Мне сказали, что тебя нужно слегка проучить — в порядке предостережения. Мне велели подложить к тебе в квартиру наркотики. Конечно, я наотрез отказался — я заявил, что меня они могут посадить за решетку хоть до конца жизни, но чтобы тебя оставили в покое, что ты здесь вообще ни при чем. Однако Мэйс все равно подозревал тебя. Он хотел что-нибудь на тебя навесить, чтобы он мог на законных основаниях держать тебя под наблюдением. Никаких последствий, всего лишь маленькое предупреждение. А если я все равно откажусь? Мэйс на секунду задумался. «Сейчас на дорогах такое оживленное движение, — сказал он. — Будет такая беда, если маленький Дункан попадет под машину…»
Может быть, это было пустой угрозой, Чарльз, я не знаю, не могу сказать. Но я к тому времени был почти сломлен. Я согласился. Я бы предпочел, чтобы они убили меня тут же, на месте — но Дункан, Энни… я должен был их оградить от всего этого. Разве ты поступил бы иначе?
Даже взяв у них пакетик с наркотиками, я тянул целую неделю. Искал любые предлоги — избегал тебя. Мэйс начинал злиться. Угрозы, все время угрозы — мне казалось, что я схожу с ума. А они повторяли, что это всего лишь тебе урок.
Так я предал тебя. И трусливо сбежал в Шотландию, со всеми материалами для этой проклятой книги. Книги, за которую заплачено твоей работой — твоей карьерой. И кто знает, чем еще? Конечно, я был не в том состоянии, чтобы нормально работать — я понаписал кучу всякой ерунды. Три недели я сидел целыми днями за пишущей машинкой, стучал по клавишам, на листе у меня перед глазами возникали какие-то буквы, слова — но я ощущал себя бездумным механизмом. А теперь, когда Энни мне все рассказала, — теперь, когда я знаю, что они с тобой сделали, я не могу продолжать. Для меня все кончено, Чарльз. Другого пути нет.
Я знаю, как это будет — здесь, в одиночестве, у меня было время все обдумать. Все будет выглядеть как несчастный случай — я уже присмотрел подходящее место. Дождусь темноты, остановлюсь неподалеку — подожду, когда на шоссе никого не будет. Свидетели мне не нужны. Глубоко вдохнуть и на полной скорости войти в поворот; дорога там резко сворачивает направо. Я крутану руль влево. Сквозь ограждение — и вниз по склону. Это будет быстро. Легче, чем я заслуживаю. Из машины все вылетит — все, что относится к этой книге, которую я так ненавижу, которая столько всего разрушила. Вся эта чушь, отпечатанная на машинке, вывалится из машины, и ветер разнесет ее в разные стороны (Господи, сделай так, чтобы они не нашли ни листочка). Машина с грохотом покатится вниз. Если я еще буду в сознании в это время, я буду счастлив. Я буду думать о тебе, Чарльз.
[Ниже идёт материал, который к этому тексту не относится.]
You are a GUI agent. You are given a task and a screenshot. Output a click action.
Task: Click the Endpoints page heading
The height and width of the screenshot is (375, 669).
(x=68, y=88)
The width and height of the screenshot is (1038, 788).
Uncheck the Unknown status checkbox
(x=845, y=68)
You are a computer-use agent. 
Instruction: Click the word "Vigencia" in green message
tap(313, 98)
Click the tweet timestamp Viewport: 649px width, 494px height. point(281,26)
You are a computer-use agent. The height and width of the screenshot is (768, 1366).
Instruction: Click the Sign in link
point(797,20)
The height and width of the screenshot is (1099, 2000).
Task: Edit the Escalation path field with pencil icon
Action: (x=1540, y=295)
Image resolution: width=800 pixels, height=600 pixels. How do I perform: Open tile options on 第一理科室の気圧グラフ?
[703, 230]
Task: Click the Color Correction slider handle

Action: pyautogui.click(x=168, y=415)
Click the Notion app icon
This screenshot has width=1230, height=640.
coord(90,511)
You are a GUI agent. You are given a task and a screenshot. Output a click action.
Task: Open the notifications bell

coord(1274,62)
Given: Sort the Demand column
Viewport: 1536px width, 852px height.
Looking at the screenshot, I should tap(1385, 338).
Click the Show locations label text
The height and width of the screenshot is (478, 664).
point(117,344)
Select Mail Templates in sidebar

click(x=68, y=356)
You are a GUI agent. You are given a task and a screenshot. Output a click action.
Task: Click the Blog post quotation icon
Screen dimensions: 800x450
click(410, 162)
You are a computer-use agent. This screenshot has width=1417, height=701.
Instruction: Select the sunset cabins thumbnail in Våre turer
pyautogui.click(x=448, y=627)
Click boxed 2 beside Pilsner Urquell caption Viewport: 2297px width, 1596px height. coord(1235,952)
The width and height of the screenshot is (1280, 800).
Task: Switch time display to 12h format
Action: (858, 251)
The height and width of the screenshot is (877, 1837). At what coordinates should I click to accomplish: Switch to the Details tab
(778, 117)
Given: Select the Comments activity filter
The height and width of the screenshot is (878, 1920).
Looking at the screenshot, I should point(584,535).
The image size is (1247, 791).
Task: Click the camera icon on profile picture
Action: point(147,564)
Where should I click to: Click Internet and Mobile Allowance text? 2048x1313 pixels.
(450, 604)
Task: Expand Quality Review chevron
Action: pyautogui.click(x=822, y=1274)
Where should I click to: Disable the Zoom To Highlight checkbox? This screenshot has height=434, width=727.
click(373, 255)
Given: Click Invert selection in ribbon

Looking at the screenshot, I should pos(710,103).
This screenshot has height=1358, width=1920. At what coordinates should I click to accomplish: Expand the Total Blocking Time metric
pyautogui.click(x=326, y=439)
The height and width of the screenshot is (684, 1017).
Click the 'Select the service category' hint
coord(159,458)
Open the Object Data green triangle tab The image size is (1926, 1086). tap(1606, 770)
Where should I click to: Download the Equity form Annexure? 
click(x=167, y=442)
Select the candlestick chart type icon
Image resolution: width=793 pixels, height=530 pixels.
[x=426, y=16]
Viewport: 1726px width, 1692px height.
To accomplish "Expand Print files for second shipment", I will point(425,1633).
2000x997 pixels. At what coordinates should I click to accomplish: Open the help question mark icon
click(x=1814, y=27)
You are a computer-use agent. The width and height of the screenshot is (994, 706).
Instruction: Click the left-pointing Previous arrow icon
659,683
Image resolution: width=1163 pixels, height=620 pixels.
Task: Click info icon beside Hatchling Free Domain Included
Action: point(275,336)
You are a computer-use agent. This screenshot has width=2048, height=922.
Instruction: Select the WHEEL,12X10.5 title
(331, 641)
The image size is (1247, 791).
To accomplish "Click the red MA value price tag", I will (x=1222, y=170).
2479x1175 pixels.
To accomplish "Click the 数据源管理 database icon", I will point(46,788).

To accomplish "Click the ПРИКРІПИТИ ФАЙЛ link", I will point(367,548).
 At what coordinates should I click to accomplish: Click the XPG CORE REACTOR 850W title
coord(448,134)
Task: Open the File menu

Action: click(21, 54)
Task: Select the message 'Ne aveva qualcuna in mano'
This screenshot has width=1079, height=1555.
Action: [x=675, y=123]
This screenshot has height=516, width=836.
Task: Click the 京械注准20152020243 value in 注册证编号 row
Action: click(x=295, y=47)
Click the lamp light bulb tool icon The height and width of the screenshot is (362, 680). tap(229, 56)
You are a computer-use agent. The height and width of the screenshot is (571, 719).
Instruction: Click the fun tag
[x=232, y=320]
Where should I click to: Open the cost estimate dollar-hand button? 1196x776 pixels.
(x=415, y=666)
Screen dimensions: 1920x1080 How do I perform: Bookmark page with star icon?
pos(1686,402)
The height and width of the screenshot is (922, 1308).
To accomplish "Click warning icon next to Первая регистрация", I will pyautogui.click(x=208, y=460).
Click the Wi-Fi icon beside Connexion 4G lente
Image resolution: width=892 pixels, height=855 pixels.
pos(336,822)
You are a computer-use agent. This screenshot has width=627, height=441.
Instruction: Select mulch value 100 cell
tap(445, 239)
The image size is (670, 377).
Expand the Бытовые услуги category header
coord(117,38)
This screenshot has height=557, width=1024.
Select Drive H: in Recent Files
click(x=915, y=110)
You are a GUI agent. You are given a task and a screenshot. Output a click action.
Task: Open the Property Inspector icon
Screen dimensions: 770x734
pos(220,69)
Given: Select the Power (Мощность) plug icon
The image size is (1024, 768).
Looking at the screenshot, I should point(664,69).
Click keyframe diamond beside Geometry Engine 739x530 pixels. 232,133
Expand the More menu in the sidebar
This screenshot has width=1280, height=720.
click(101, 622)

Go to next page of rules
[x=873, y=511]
И последнее, в чем я хочу признаться: я люблю тебя и всегда любил только тебя. Если бы мир был другим — если бы в этом мире моя любовь к тебе считалась такой же естественной и нормальной, как твоя любовь ко всем твоим женщинам! Я очень надеюсь, что когда-нибудь ты встретишь ту, с которой будешь по-настоящему счастлив. Ты был моей единственной любовью, Чарльз, — той любовью, которую каждый мечтает встретить хотя бы раз в жизни. И если кто-нибудь когда-нибудь написал бы о нас, я бы не хотел, чтобы это была история интриг и предательства. Я бы хотел, чтобы это был роман о любви. С элементами комедии.
У меня нету права говорить тебе это — тем более после всего, что я сделал. Но я уже мертв. Я бесплотная тень в пространстве. Позаботься об Энни и Дункане. Ничего им не говори. Я знаю, как много они оба значат для тебя. Дункан — твой сын; я знал это с самого начала, и любил его за это еще больше. Это наш с тобой ребенок. И хотя я очень люблю Энни, для нее будет лучше, если меня не станет. Она наконец сможет найти себе настоящего мужа. Кто знает, может быть, это будешь ты? Тогда я был бы совсем-совсем счастлив.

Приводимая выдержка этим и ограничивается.